Kasus ini, menurut Arzeti, juga dapat dijadikan sebagai bahan evaluasi untuk Kementerian Pendidikan Tinggi Sains Teknologi (Kemdiktisaintek) dalam hal menyeleksi calon dokter yang masuk ke fakultas kedokteran, terutama terkait unsur psikologi.

“Jangan lagi terjadi seperti itu. IDI harus bisa berperan lebih, dan Kemenkes serta Kementerian Pendidikan, bersatu padu semuanya harus bisa menindak tegas. Rumah Sakit, keamanan, pihak medis, tenaga kesehatan, semuanya harus bersama memastikan program pendidikan kedokteran berjalan dengan baik,” papar Arzeti.

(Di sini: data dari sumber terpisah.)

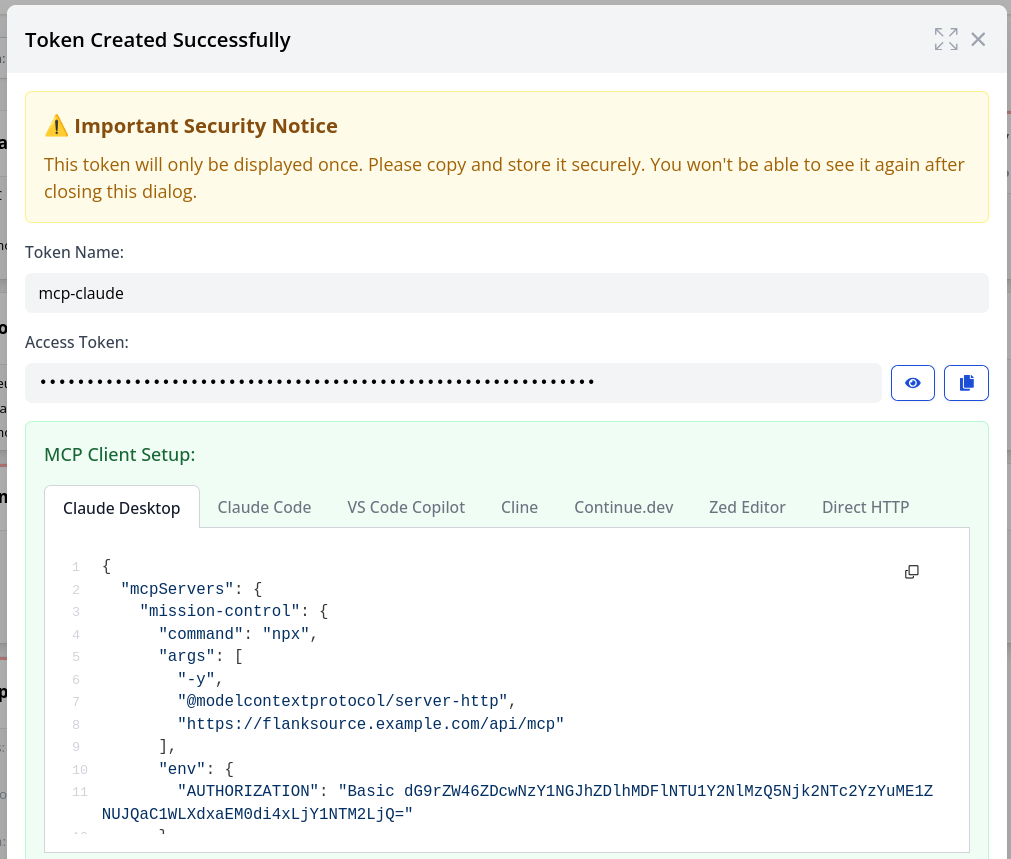View the Direct HTTP tab
The image size is (1011, 859).
[x=865, y=507]
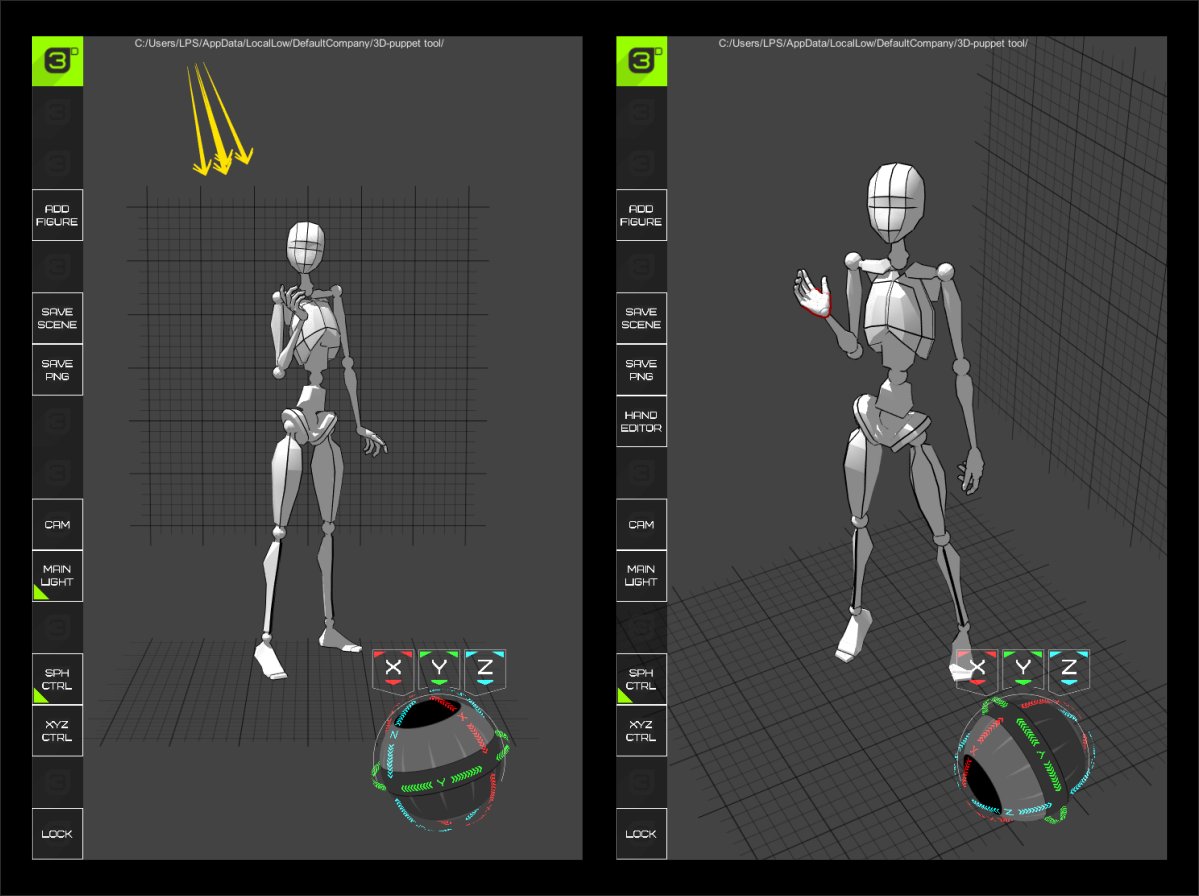Open the HAND EDITOR panel
The width and height of the screenshot is (1199, 896).
[x=641, y=421]
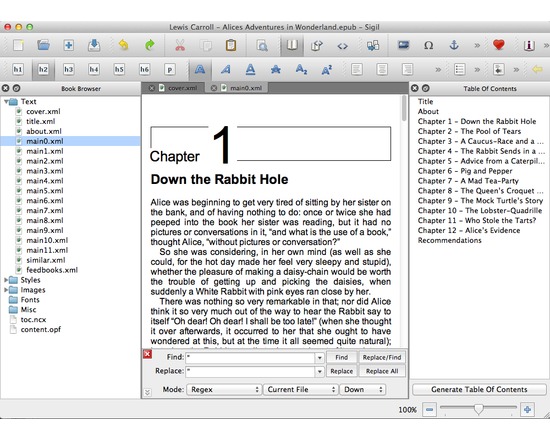Click the Donate heart icon
550x440 pixels.
[498, 45]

Di sisi lain, Arzeti menekankan pentingnya perlindungan bagi para korban. Ia mendorong agar korban kekerasan seksual untuk menceritakan apa yang dialaminya dengan pendampingan psikologi dan pendampingan hukum dari negara.

Secara khusus, Arzeti menyebut negara harus menjadi garda terdepan dalam melindungi perempuan. Mengingat kasus kekerasan seksual kerap dialami oleh perempuan, termasuk pada kasus ini. “Jangan sampai di dalam public area saja, keamanan perempuan tidak kuat untuk dilindungi,” jelasnya.

Arzeti pun meminta penegak hukum dan instansi Pemerintah terkait untuk transparan dan akuntabel dalam menindaklanjuti kasus kekerasan seksual yang melibatkan dokter tersebut. “Pemerintah harus tegas terhadap tenaga medis yang melakukan tindakan yang sangat memalukan, terutama terhadap perempuan karena perempuan harus terlindungi,” tutup Arzeti.